Activity ▸
With the pictures removed, retype the lines from the one holding "Given: Click the blue quick-add plus button" through the end of the records, exactly as written.

Records provided ▸
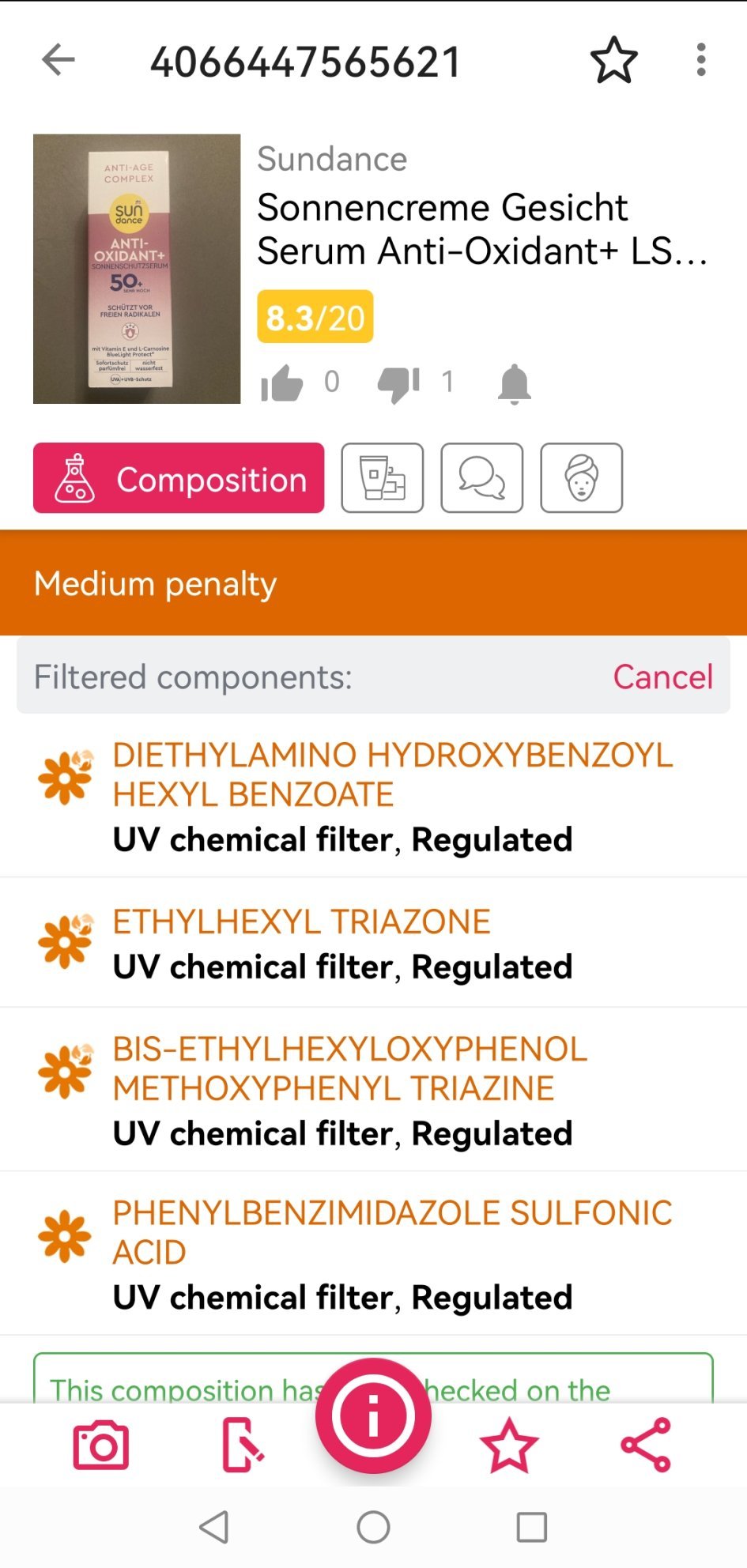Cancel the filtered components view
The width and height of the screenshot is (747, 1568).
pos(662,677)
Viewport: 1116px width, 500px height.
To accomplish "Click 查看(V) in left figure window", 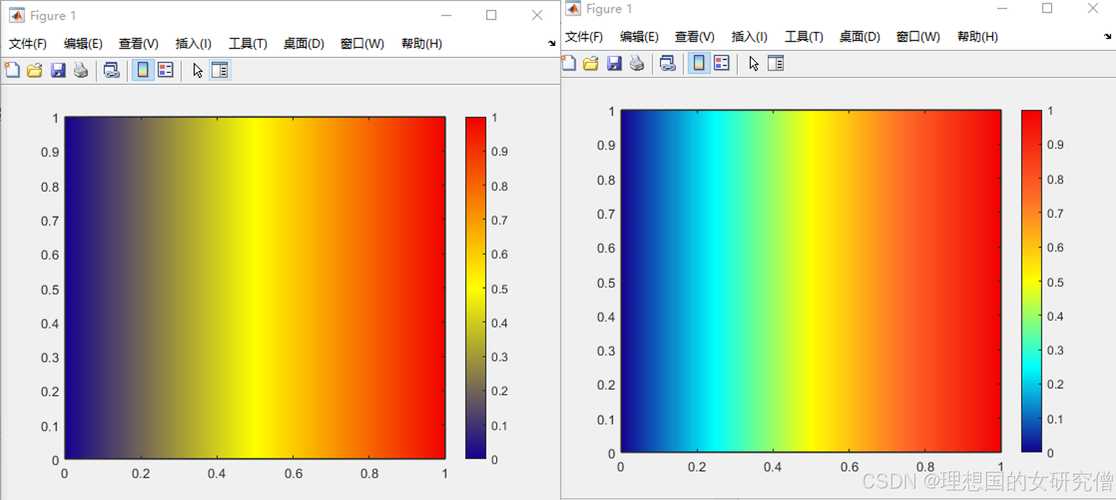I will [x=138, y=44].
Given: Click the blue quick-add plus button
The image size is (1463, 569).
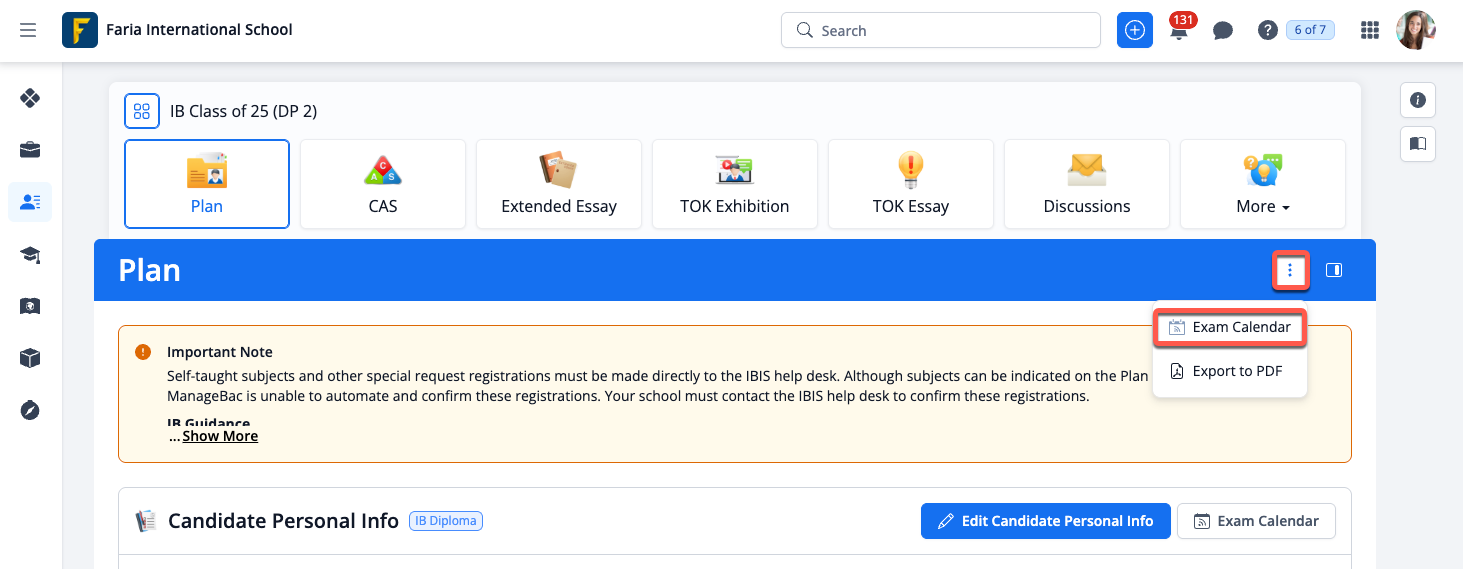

Output ▸
Given: Click the blue quick-add plus button
The image size is (1463, 569).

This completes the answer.